Нас, между прочим, представляла крупнейшая нью-йоркская адвокатская контора Дьюи, Скрюама и Хоу.
— Я абсолютно, решительно и на все сто процентов невиновен, — говорит мистер Бузовски.
— Тогда, если вы этого не делали, кто же этим занимался? — спрашивает адвокат.
— Вот он, мистер Гамп, — говорит Айвен. — Я нанял его как главу отделения инсайдерной торговли и дал ему инструкции положить конец всякой инсайдерной торговле, с тем чтобы улучшить репутацию моей компании. А он что делает? Он немедленно приступает к мошенничеству…
Айвен Бузовски какое-то время продолжает в том же духе и рисует мою картинку, черную, как задница у бобра. Я «несу полную ответственность» за все эти делишки, говорит он. А от него я держал все в секрете, чтобы самому побольше обогатиться. Его линия такова, что ни о чем нелегальном он даже ведать не ведает.
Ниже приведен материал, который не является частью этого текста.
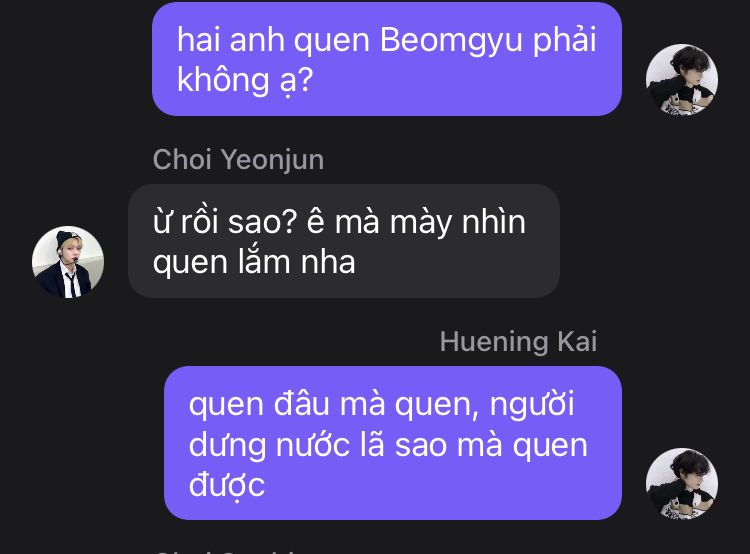Click the Choi Yeonjun sender name
This screenshot has height=554, width=750.
pos(238,159)
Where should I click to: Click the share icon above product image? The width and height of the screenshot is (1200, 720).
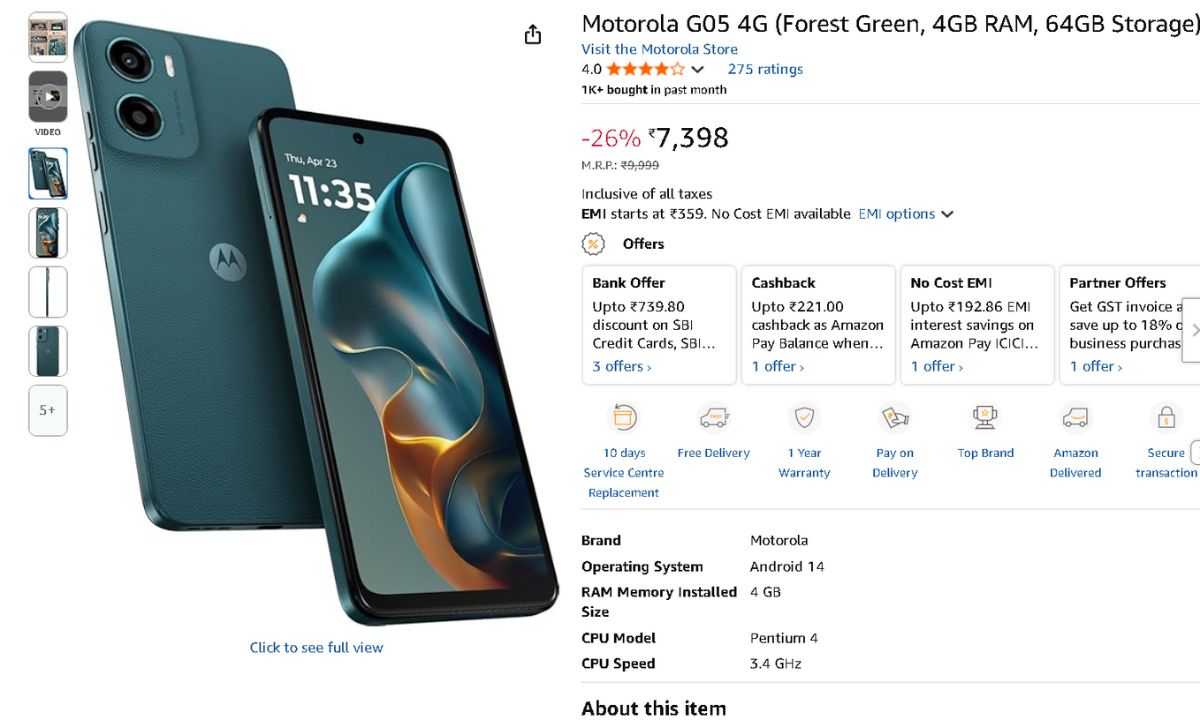coord(533,35)
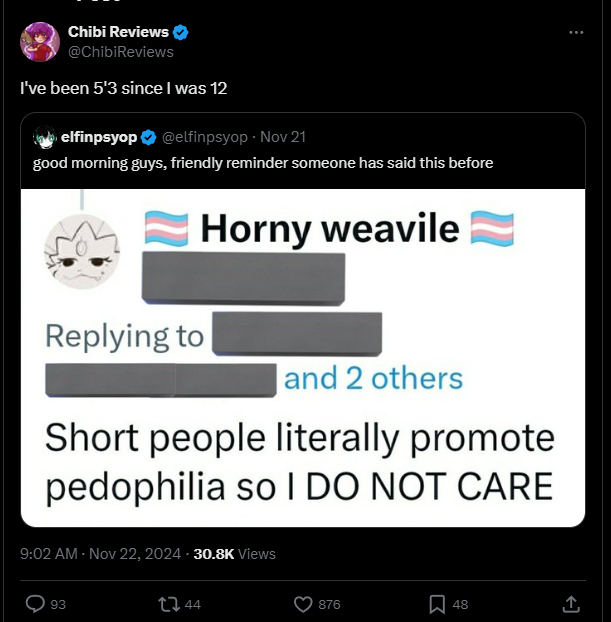
Task: Click the share upload icon
Action: [x=571, y=604]
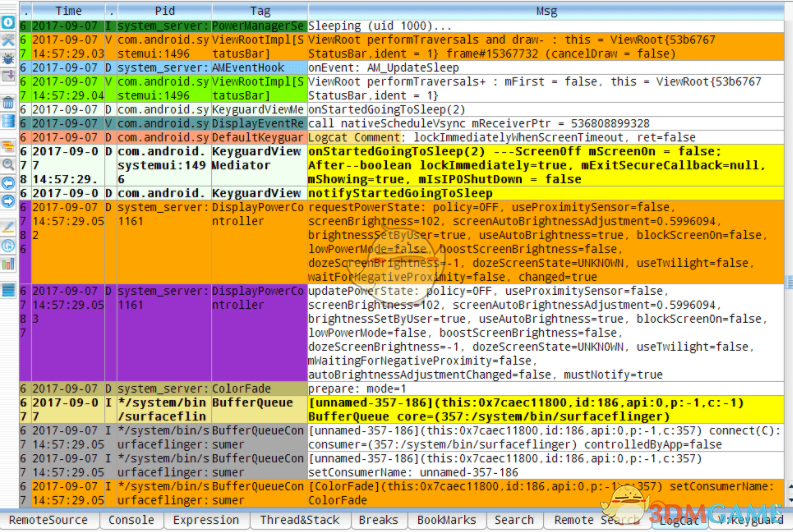Open the hammer and wrench tools icon
This screenshot has width=793, height=532.
[8, 41]
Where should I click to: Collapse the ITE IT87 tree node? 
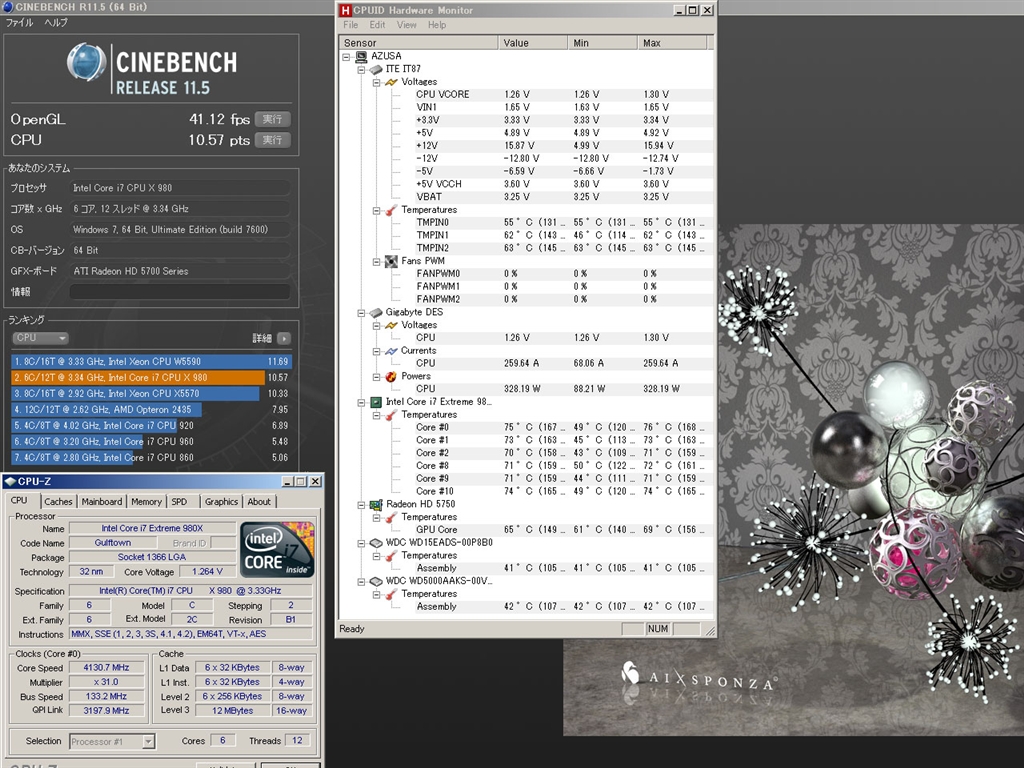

— Помилуй бог его грешную душу! — заканчивает Айвен Бузовски свою речугу.
Дальше наступает черед Майка Маллигана. Он свидетельствует, что я звонил ему с намеками на курс акций, но он понятия не имеет о том, что я самый главный в инсайдерной торговле и все такое прочее. К тому времени, как они закончили, я прикидываю, что моя песенка спета, и мистер Гугульянти хмуро поглядывает на меня от своего стола.
Наконец приходит моя пора занять свидетельское место.
— Мистер Гамп, — говорит мистер Гугульянти, — чем именно вы занимались, прежде чем стать президентом отделения инсайдерной торговли в компании мистера Бузовски?
— Я был Голиафом, — отвечаю я.
— Простите, кем-кем?
— Голиафом. Ну, знаете, таким гигантским чуваком из Библии.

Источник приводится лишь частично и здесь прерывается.